Another plant which thrives in poorer quality soils and full sun is lavender, which has been giving its all over the last few months, despite the less than Mediterranean-like weather. Whilst the Eryngium is a herbaceous perennial, dying back each winter and reemerging in the springtime, lavender is a woody, evergreen shrub.

Anyone who has grown it will attest to the fact that if left unchecked, lavender will grow out of hand and quickly develop an unruly, unkempt and leggy appearance. I think it just enjoys our rich soils and climate too much and it nearly outgrows itself.

Once it gets that bedraggled, it is nigh on impossible to bring it back to a well-behaved, bushy specimen. It would be far better to prune it regularly as it grows and to thus stop it from getting into that condition in the first place. 

The textbook will tell you to prune lavender after flowering. But let's be honest, there is hardly ever a period when lavender isn’t flowering and so I like to trim it between flowering flushes.

About now, the best of the summer blooms will be fading so I recommend trimming off the dead flower stems and pruning into the bushy stems a few inches. 

You can’t but remove some of the stems with flower buds which have yet to open but it’s a sacrifice worth taking. The plant will produce new flowering stems relatively quickly and you will have a nice bushy compact plant in return.

Sea holly, photographed by James Jordan for 'Wildflowers of Cork City and County' by Tony O'Mahony, published by The Collins Press.
Sea holly, photographed by James Jordan for 'Wildflowers of Cork City and County' by Tony O'Mahony, published by The Collins Press.

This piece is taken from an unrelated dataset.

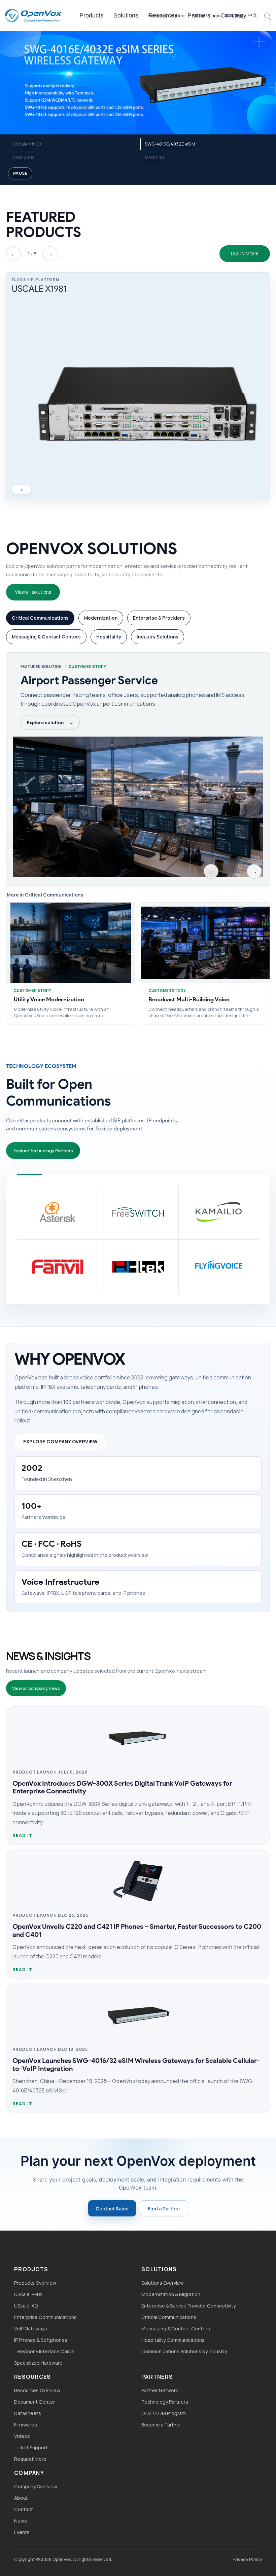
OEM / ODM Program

Don’t be in a rush to dispose of the trimmings, for they are, of course, new plants waiting to happen. 

These cuttings will root quite quickly, giving you plenty more lavender plants for free and everything that can’t be propagated can still be used for its magical scent inside the home.

Sea holly is native Irish and lavender is not, hailing from warmer areas of Europe and Asia but they like the same conditions and I like to grow them together for they create a really striking colour combination, which when admired on a sunny day allows me to, at least dream, that I am gardening in the sunny climes of Italy or France.